## The data

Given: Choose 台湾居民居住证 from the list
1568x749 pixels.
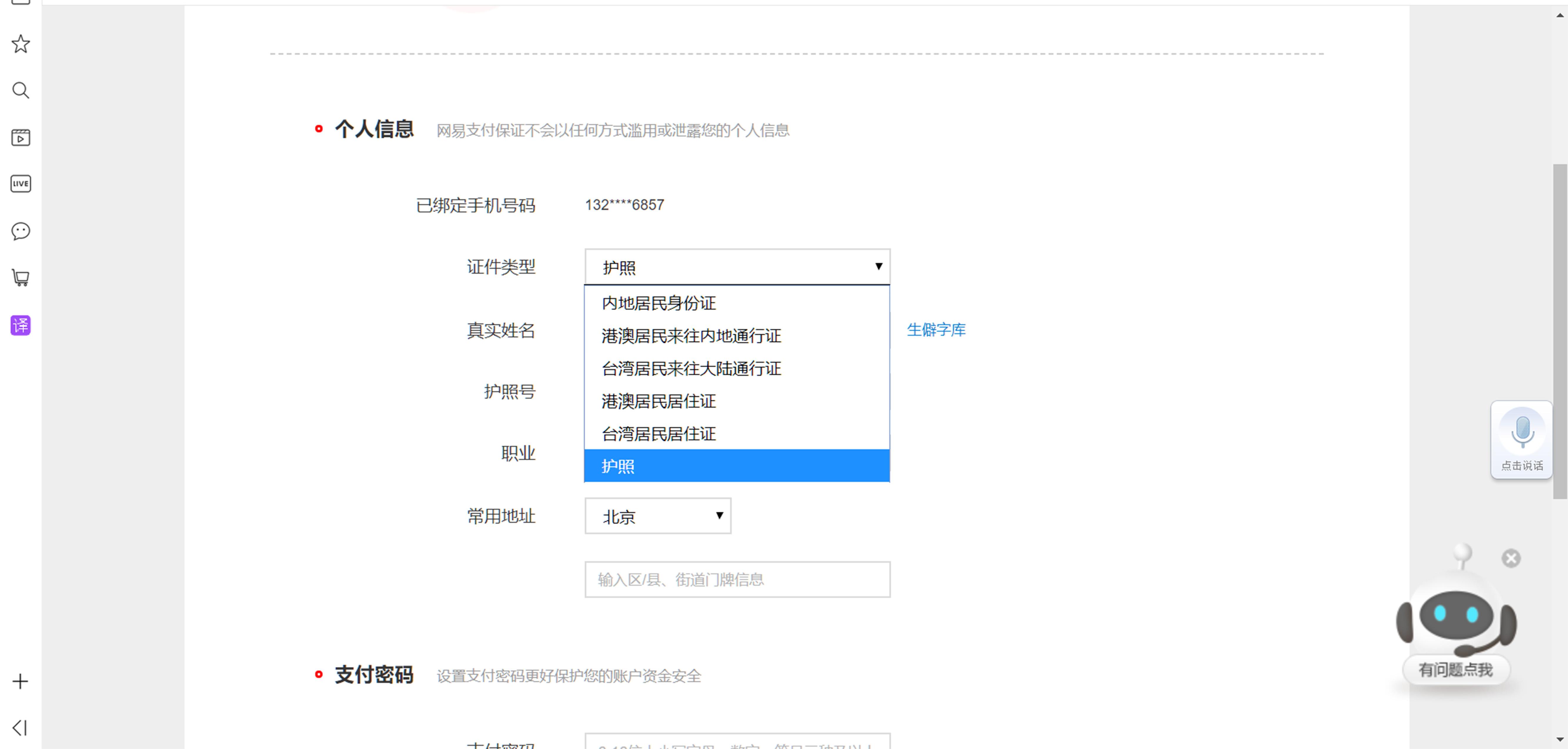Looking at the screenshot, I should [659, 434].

==

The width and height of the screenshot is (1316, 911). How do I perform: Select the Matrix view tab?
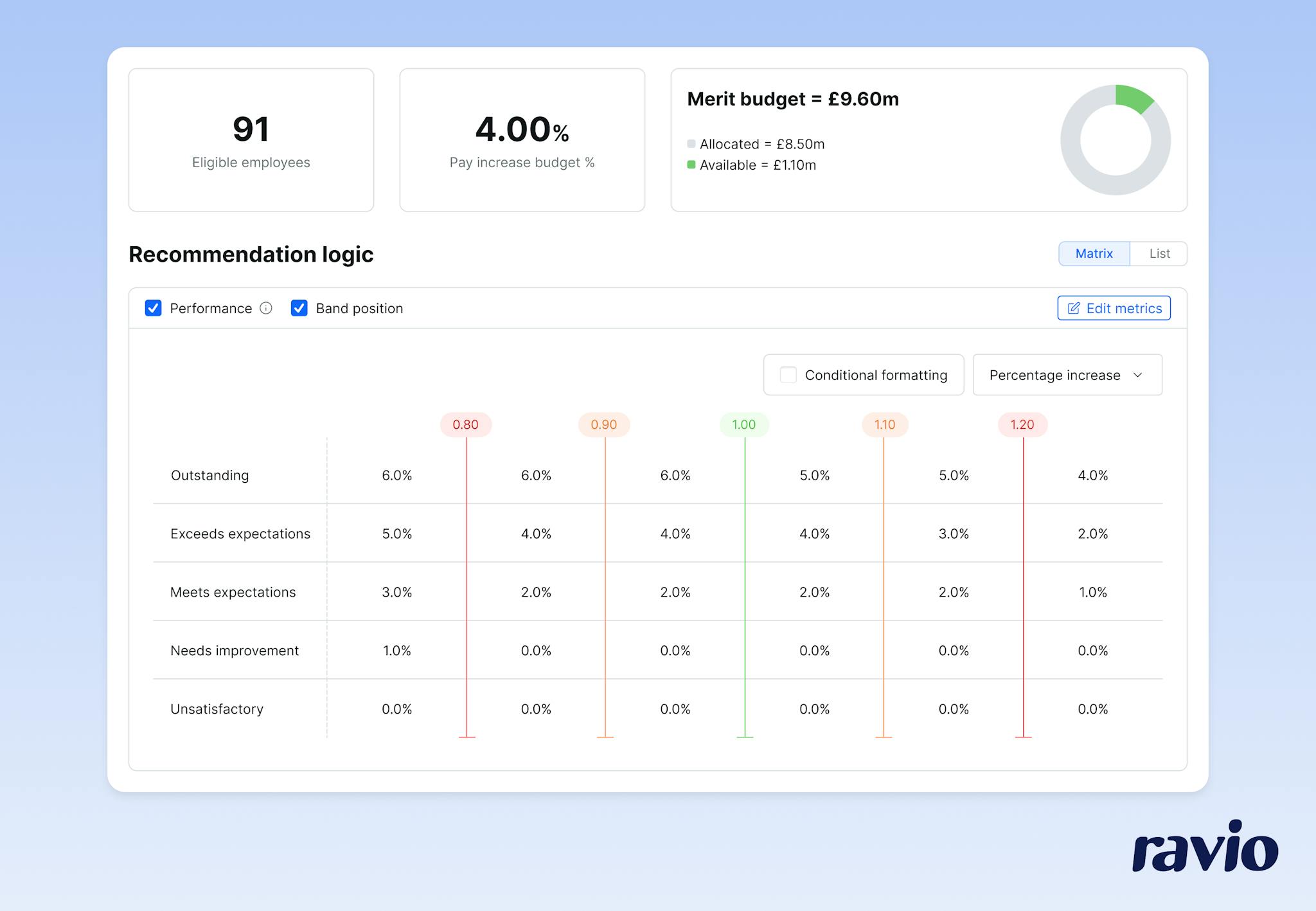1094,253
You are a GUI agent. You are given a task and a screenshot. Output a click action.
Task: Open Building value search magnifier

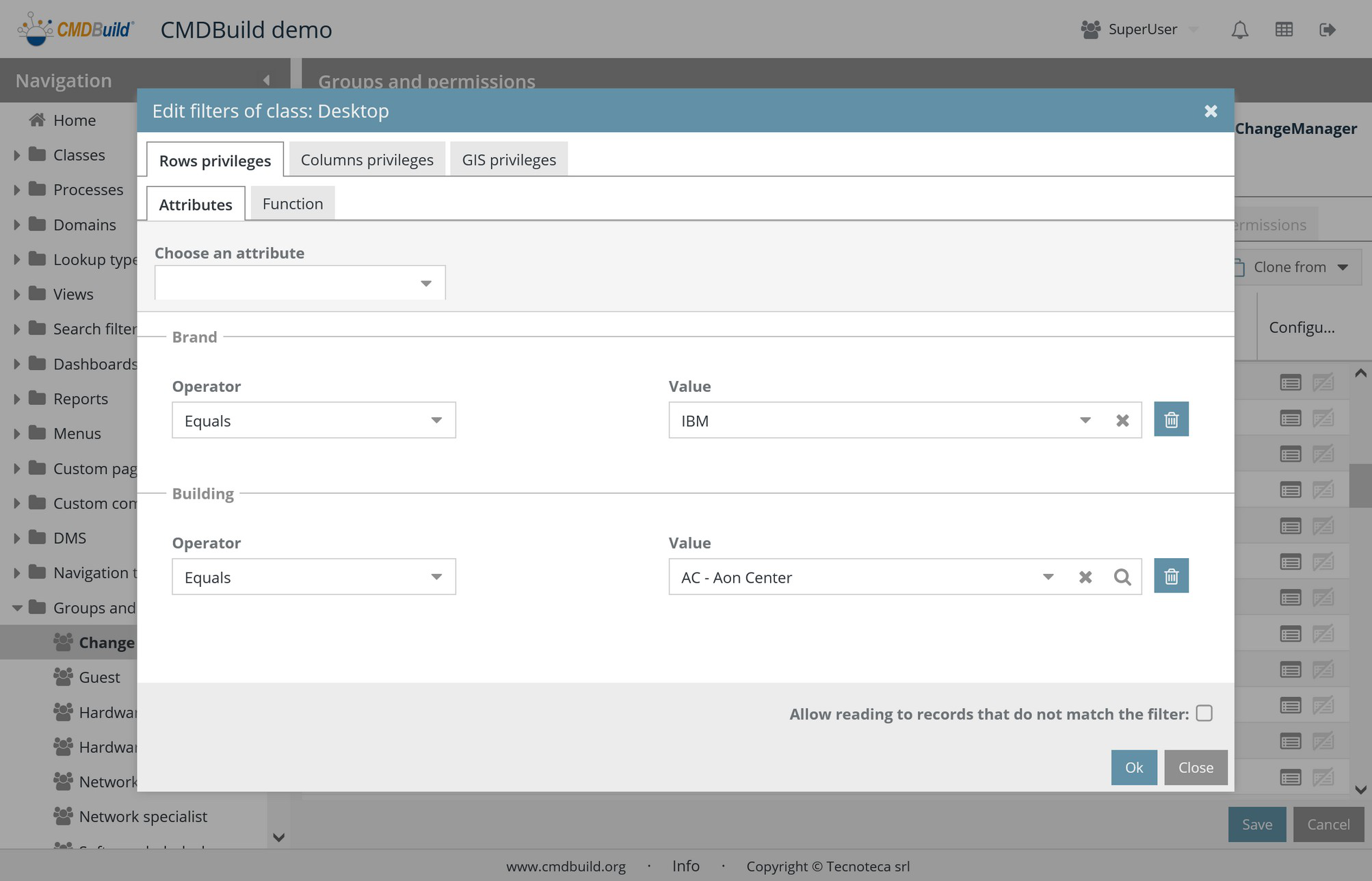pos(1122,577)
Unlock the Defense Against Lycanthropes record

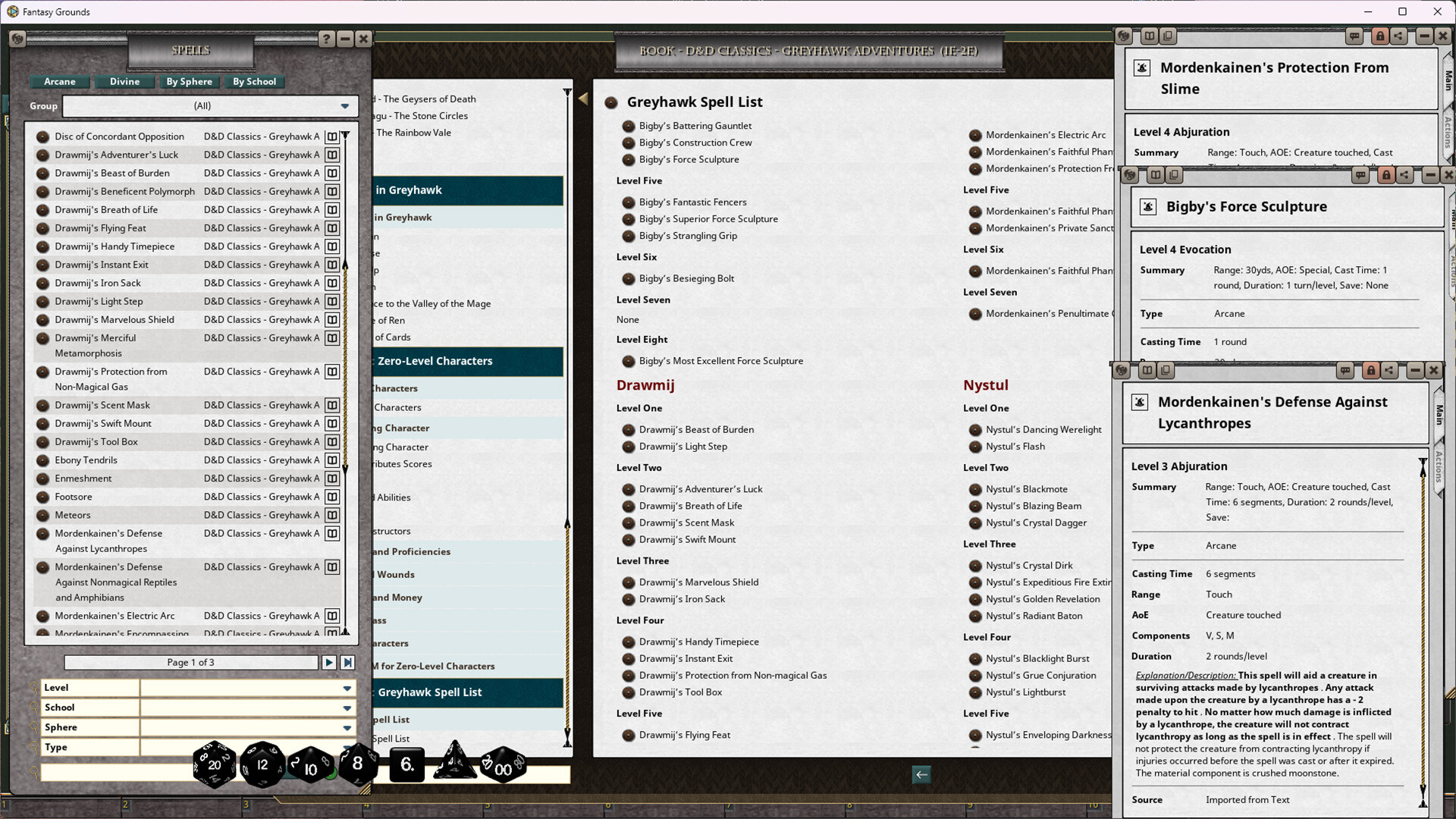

## Work instruction
Each line from the one that contains "Task: Open Building value search magnifier" down to the one that contains "Unlock the Defense" is to be returned exactly as it stands above, both ends included, with pictures removed.

## Written answer
Task: Open Building value search magnifier

pos(1122,577)
Unlock the Defense Against Lycanthropes record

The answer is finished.